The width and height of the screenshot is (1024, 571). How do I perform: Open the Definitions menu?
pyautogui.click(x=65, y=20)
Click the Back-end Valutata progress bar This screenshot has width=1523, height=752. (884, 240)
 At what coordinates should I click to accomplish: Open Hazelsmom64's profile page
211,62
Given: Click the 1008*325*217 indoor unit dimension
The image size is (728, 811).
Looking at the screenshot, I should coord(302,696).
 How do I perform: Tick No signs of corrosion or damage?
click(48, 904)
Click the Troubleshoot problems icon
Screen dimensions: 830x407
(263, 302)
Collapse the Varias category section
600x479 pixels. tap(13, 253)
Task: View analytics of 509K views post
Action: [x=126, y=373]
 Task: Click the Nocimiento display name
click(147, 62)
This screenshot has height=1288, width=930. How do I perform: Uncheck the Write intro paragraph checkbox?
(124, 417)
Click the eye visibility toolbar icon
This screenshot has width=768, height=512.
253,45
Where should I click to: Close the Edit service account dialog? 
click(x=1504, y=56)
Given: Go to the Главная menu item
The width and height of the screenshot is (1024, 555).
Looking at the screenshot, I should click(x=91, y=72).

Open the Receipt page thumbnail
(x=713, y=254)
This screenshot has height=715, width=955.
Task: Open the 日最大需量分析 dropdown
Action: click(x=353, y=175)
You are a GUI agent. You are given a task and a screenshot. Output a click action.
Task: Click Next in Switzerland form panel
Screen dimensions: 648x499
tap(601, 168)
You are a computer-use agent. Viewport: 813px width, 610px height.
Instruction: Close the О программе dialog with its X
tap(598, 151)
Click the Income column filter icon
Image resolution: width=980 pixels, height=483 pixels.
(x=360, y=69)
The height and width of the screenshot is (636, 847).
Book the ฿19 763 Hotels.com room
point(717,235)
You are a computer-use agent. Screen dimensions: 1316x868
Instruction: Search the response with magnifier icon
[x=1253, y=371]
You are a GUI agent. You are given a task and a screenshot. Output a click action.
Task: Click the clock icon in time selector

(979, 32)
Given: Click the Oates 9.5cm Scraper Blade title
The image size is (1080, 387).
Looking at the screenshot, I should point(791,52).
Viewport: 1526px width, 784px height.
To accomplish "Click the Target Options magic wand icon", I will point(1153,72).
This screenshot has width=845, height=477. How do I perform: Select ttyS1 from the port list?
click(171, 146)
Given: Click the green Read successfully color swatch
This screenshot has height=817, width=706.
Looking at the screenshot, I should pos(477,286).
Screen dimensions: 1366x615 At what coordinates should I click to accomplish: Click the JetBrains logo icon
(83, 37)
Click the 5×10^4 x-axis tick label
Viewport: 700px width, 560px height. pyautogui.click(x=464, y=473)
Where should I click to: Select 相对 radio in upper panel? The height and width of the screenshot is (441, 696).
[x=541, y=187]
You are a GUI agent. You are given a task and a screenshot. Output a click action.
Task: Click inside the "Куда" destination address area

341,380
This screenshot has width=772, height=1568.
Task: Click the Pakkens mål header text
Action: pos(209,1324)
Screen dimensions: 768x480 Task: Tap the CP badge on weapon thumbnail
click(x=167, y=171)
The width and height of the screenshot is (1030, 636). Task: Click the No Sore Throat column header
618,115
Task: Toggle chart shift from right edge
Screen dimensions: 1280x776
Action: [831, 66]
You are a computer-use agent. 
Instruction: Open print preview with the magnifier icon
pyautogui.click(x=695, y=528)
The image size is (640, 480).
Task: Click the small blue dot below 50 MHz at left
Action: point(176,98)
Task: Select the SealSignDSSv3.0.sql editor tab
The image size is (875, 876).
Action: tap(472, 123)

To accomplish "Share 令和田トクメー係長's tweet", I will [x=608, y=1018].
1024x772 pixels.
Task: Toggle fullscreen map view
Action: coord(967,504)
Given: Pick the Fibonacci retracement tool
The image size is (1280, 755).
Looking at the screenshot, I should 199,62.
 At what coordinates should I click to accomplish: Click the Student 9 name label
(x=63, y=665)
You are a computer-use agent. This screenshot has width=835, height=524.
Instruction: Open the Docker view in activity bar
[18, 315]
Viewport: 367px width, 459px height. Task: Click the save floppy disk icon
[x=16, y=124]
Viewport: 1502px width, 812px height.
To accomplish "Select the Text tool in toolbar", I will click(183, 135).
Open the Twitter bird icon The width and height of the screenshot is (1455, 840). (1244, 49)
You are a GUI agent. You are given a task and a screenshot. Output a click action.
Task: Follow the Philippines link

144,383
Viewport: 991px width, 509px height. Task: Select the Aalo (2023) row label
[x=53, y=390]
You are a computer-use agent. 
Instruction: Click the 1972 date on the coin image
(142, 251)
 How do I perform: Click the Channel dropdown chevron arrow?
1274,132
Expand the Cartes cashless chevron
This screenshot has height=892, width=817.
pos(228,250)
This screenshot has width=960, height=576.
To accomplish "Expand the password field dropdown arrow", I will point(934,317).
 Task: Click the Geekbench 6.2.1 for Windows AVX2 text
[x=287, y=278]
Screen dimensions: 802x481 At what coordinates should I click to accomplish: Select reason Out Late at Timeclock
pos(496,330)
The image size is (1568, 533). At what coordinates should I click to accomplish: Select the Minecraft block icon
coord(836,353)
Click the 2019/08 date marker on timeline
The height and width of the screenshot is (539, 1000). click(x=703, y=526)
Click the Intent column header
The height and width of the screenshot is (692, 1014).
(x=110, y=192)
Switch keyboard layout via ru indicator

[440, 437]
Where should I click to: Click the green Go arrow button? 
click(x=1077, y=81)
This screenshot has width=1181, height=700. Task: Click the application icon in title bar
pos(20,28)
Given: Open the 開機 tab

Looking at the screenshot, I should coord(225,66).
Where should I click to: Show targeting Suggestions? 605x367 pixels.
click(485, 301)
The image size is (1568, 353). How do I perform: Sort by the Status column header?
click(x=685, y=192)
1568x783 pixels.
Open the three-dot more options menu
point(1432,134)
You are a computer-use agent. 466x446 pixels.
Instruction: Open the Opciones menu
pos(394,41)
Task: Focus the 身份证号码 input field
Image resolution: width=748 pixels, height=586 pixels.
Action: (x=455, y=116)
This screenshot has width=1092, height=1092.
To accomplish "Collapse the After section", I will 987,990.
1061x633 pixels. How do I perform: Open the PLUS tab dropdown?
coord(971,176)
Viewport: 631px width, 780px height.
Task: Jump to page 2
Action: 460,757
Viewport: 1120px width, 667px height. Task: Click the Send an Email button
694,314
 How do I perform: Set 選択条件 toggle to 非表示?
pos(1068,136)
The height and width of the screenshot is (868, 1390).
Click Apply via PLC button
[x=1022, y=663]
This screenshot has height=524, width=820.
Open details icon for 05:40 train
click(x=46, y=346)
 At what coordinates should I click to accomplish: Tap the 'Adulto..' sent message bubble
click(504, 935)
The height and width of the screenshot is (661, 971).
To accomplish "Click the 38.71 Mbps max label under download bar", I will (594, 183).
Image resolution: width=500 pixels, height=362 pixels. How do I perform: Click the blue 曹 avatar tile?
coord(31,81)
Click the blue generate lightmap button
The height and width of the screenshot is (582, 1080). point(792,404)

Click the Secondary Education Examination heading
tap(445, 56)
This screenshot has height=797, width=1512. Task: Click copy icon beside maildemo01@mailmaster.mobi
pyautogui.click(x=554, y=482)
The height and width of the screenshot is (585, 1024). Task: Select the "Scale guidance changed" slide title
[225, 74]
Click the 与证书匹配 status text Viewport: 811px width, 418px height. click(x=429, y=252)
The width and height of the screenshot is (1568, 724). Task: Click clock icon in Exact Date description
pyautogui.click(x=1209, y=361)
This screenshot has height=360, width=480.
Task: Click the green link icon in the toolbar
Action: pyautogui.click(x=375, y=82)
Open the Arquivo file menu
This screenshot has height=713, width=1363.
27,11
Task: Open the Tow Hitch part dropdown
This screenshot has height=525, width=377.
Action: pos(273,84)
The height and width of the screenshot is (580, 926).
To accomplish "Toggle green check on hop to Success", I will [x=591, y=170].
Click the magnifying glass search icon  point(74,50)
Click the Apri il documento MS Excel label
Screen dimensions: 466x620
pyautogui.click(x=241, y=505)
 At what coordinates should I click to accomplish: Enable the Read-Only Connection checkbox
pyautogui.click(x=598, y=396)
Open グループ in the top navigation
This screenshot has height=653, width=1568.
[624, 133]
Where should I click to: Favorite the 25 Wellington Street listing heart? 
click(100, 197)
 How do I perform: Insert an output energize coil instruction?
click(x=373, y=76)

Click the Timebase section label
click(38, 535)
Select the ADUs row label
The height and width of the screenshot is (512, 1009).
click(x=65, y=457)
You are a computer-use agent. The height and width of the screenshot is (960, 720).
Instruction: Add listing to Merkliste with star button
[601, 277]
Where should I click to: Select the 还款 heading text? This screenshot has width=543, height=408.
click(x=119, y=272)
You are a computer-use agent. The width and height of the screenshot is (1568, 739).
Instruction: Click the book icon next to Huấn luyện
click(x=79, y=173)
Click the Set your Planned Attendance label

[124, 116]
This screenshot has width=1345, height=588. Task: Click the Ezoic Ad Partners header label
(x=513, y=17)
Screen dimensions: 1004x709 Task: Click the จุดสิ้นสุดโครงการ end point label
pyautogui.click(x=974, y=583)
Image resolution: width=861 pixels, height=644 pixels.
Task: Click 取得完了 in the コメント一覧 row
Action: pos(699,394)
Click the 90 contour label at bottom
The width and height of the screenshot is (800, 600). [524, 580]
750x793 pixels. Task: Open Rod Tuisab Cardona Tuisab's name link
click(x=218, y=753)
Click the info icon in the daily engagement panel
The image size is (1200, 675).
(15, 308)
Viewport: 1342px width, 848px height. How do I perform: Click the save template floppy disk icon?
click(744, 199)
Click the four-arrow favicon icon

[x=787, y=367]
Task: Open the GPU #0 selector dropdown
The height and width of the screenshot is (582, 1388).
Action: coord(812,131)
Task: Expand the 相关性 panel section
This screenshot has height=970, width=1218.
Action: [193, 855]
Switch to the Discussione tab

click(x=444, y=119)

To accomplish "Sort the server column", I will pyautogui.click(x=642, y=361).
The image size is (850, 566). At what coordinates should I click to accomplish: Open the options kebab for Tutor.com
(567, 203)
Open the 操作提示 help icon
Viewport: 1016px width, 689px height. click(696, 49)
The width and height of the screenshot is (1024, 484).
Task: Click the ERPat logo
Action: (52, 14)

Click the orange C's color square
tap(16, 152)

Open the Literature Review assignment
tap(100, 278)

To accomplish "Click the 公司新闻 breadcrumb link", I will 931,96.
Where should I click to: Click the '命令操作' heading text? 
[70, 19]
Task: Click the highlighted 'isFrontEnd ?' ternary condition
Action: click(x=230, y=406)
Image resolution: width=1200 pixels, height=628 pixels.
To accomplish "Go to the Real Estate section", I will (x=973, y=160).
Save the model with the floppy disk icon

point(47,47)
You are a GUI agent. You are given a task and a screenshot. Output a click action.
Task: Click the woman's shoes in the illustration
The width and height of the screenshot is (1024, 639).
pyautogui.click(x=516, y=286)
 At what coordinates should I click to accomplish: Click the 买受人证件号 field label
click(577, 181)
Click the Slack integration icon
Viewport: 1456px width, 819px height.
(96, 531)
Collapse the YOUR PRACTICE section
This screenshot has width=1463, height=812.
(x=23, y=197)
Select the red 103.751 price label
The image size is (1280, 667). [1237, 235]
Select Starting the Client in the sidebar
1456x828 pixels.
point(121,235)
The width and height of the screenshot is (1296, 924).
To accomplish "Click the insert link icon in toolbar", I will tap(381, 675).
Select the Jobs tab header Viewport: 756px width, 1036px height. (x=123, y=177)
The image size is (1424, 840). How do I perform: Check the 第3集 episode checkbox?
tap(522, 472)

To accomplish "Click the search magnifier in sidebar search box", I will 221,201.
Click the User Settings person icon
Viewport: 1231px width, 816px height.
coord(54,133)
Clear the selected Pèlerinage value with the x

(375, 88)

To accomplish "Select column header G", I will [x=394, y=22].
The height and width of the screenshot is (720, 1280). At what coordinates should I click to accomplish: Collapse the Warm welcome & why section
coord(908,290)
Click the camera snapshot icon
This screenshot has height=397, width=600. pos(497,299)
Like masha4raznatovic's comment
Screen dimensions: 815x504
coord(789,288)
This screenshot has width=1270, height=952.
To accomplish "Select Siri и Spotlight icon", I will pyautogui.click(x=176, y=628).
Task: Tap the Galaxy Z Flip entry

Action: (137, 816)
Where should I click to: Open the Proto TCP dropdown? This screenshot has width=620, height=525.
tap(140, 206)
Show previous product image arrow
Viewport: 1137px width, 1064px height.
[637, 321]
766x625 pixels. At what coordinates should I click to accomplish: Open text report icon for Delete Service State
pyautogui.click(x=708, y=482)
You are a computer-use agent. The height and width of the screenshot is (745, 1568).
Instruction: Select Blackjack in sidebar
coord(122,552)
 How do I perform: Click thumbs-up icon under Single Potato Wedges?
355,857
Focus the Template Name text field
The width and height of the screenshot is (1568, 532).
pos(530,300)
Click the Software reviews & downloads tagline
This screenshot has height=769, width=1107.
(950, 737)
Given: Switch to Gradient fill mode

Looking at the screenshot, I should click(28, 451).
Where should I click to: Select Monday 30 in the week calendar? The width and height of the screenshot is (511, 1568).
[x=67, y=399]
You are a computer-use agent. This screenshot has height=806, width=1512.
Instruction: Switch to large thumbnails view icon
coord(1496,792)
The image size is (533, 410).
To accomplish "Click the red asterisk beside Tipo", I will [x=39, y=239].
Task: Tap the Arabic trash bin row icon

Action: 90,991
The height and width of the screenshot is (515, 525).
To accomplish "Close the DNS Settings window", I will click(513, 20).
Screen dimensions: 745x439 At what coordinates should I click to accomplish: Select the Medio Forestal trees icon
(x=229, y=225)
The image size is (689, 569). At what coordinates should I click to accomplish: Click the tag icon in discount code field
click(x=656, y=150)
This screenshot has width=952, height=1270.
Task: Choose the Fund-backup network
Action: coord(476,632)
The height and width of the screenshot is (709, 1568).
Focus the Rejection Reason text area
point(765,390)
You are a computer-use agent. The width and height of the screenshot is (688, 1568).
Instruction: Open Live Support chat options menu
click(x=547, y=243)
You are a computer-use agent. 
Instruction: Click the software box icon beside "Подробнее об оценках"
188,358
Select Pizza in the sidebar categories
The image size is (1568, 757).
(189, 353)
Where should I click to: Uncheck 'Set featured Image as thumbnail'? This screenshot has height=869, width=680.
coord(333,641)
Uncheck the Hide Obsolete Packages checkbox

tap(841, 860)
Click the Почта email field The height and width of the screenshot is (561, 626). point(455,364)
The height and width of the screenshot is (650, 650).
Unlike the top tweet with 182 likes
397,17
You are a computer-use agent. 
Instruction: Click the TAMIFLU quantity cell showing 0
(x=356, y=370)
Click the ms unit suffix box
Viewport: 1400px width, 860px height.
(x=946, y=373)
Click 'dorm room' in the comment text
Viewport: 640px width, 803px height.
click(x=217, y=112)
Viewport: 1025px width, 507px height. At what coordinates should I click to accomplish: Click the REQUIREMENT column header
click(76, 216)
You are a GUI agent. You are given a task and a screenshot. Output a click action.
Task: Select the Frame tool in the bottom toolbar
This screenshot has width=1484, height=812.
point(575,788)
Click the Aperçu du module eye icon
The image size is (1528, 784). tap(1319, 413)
★ ★ ★ ★
What you need to do:
Say how many lines in the preceding material include the word "Expand", with no other words in the reply.

Answer section:
3